Revenue from PHEAA’s loan-servicing business pays the agency’s operating costs, including executive salaries that are among the highest in state government. CEO James Steeley earns $330,000 per year, according PennWatch, a database of state employee salaries.
The revenue also funds scholarship programs for Pennsylvania students.
“We started making money and gave it all back to students,” New said. “We do not want to be a drain on taxpayer dollars.”
PHEAA’s critics say there’s a big problem with that defense, though. As the agency’s loan portfolio has grown, the student debt crisis in Pennsylvania has gotten worse.
The average student loan debt for new graduates in Pennsylvania is nearly $37,000 per borrower – the second highest rate in the country, according to testimony Attorney General Josh Shapiro prepared for a Congressional panel this summer.
That’s partially because state support for public colleges and universities has failed to keep pace with inflation, especially after the Great Recession in 2008.
Pennsylvania’s per-pupil spending on public universities fell by 30 percent between 2008 and 2017, according to the Center on Budget and Policy Priorities, a progressive think tank based in Washington, D.C.
Awards from PHEAA’s hallmark scholarship program, meanwhile, have stagnated.
PA State Grants scholarships have been capped at $4,123 for three consecutive years, according to PennLive.
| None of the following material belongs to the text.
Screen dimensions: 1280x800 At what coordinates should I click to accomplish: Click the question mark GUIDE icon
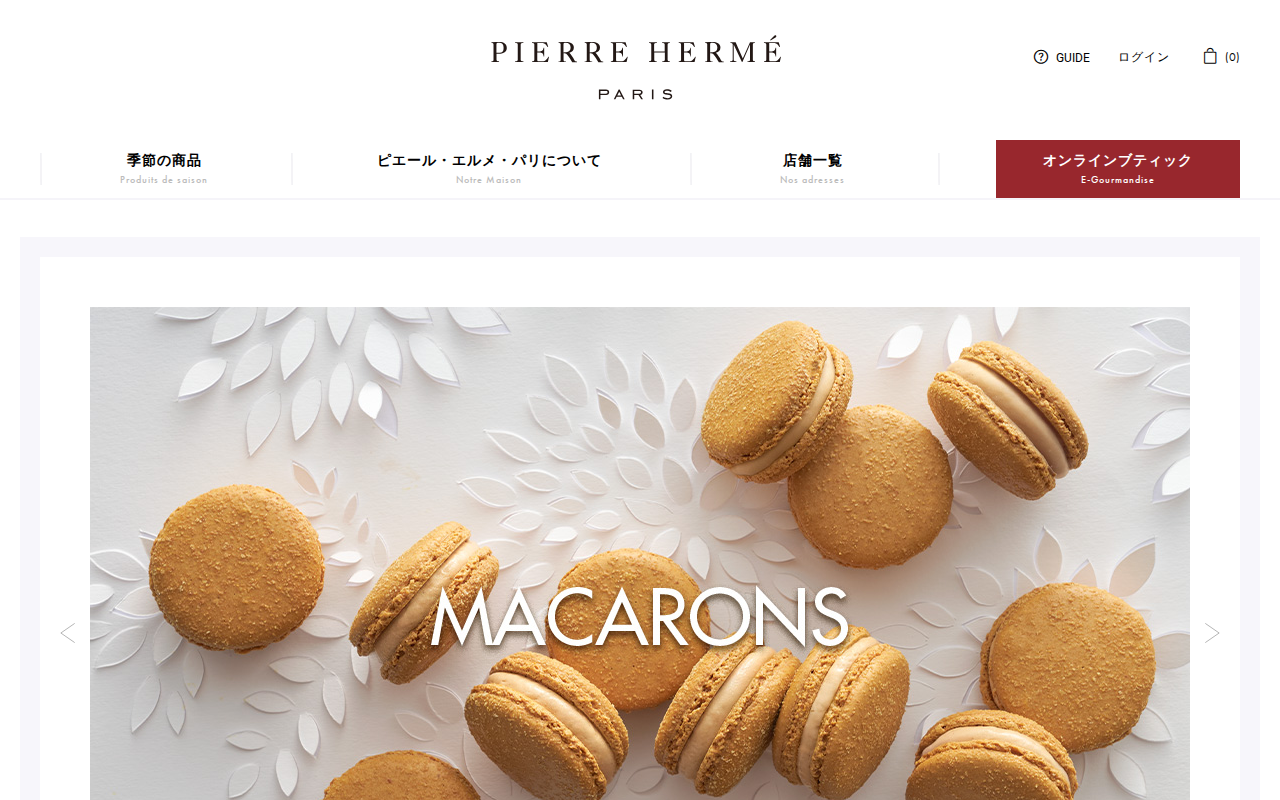pyautogui.click(x=1041, y=57)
The scholarship program narrowly avoided deep budget cuts this year thanks to a lower-than-anticipated number of applicants.
Student debt comes to the Capitol
Lawmakers who sit on the loan agency’s board may say they’re powerless to help borrowers who blame PHEAA for mishandling their debt forgiveness applications.
But some of their colleagues in the Legislature are looking for alternate methods to hold student loan agencies to account.
State Rep. Jennifer O’Mara, D-Delaware, is a 30-year-old lawmaker who co-chairs the bipartisan Student Debt caucus in Pennsylvania’s state House.
O’Mara told the Capital-Star that the 20-member caucus is considering legislation that would create a statewide student debt ombudsman — an official who will investigate administrative mistakes or problems for Pennsylvania lenders.
O’Mara has spoken publicly about carrying $36,000 in student debt. She said ran into her own problems with FedLoan when she was on her path to federal loan forgiveness.
When her statements didn’t look right, she called PHEAA but never heard back. When she voiced her concerns at a House hearing on student debt in early December, and the problem was fixed.
But O’Mara still learned a lesson from the exchange.
“It’s frustrating I can only get that attention as a state representative calling them out in public,” O’Mara told the Capital-Star.
Capital-Star reporter Stephen Caruso contributed to this story.